Consider this. Who you meet depends on which subject you're studying and which courses you take. There are a myriad of individuals in different classes. It's a random selection process and the reality is, you're seeing projections of different people. This means that you'll probably be networking a lot, but who will end up as your true friend?
How it Works
Well, that's a trial-and-error process. Whether you're an extrovert or an introvert, there will be people who match your taste. Since everyone usually tries to be amicable, the first stage of attaining friends is easy enough. There are going to be people who throw you birthday surprises but you might not even be in talking terms a year later. No one is obliged to be around anyone so it's really a test of time. Who stays? Who goes? Who creates the drama? Who will have your back?
The Seasonal BFFs
You're bound to meet the seasonal BFFs. These are the ones who will suddenly be all over you in exam season or before a quiz/assignment/presentation. Give yourself a pat on the back for that because your CGPA game is probably strong.

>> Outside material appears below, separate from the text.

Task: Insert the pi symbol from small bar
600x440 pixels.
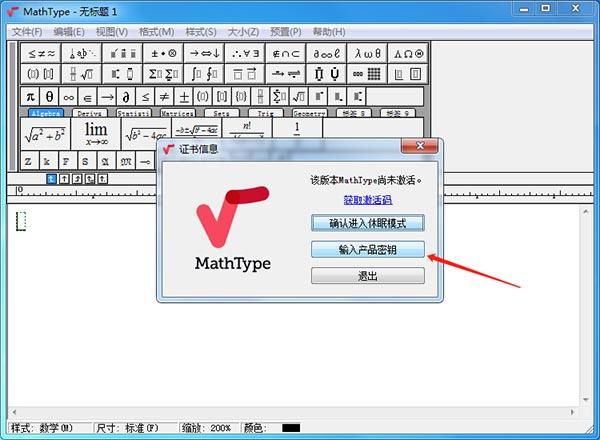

This really isn't all that bad. Some of these people will have your back and their blessings will remain with you. If you don't help them out and they turn their backs on you, they weren't actual friends to begin with. This might irk or upset you but it really shouldn't. In university, this is the category of people who you'll commonly meet because for many people, the end game is really about passing through courses. It's nothing personal.
The Intellectuals
In my experience, university is a great place to get random advice and to debate over everything. The advantage of having so many people from various backgrounds is that they all have experiences very different from yours. This makes for a great place to throw around ideas and who knows, you might just score like-minded people. University provides a great platform to engage in just about any kind of activity and taking advantage of that is probably the wisest thing to do. However, you will meet a lot of people who'll throw nag on extremely personal things and sometimes they can be irritating or offensive. Take it with a pinch of salt. They might mean well or they might be trying to spite you- you'll probably never know. The best thing to do is to not get into a confrontation unless you really, really need to.
The Drama Queens
High school never ends, at least for some people. Be it relationships/crushes or someone refusing to deal with their own problems, you know you've already faced it all. With so many types of people around, avoiding conflict is pretty much impossible. Best thing to do? Avoid toxic people. A little drama is inevitable but toxic people will drag you down. Messing up because of these people is never worth it. Let go, there are better people out there.
The Department Pals
They're basically family. You'll share the same joys and sorrows, and go through various challenges and opportunities together. You'll spend most of your time with these people because of shared courses and the pain that comes with them. They form the strongest bond in your network and in most cases, they stick around beyond university years.
The Seniors
Some of the bhaiyas and apus will be kind enough to take you under their wings and they easily end up being the parents within school. Their wisdom will help make your overall experience better and their choices will help shape yours. Since they'll be doing most things ahead of you, consulting them for matters related to academics is a great move. Similarly, they can also help you break into the ups and downs of university life more easily.
I know it all sounds negative but it isn't. In the process of going through all this, you'll meet some of the best people around. As cheesy as it sounds, you'll know when you've found the right crowd. They'll be your pals, your gayeholud dancers or maybe even your business partners. The rest is all just a part of the experience that shapes us as we grow.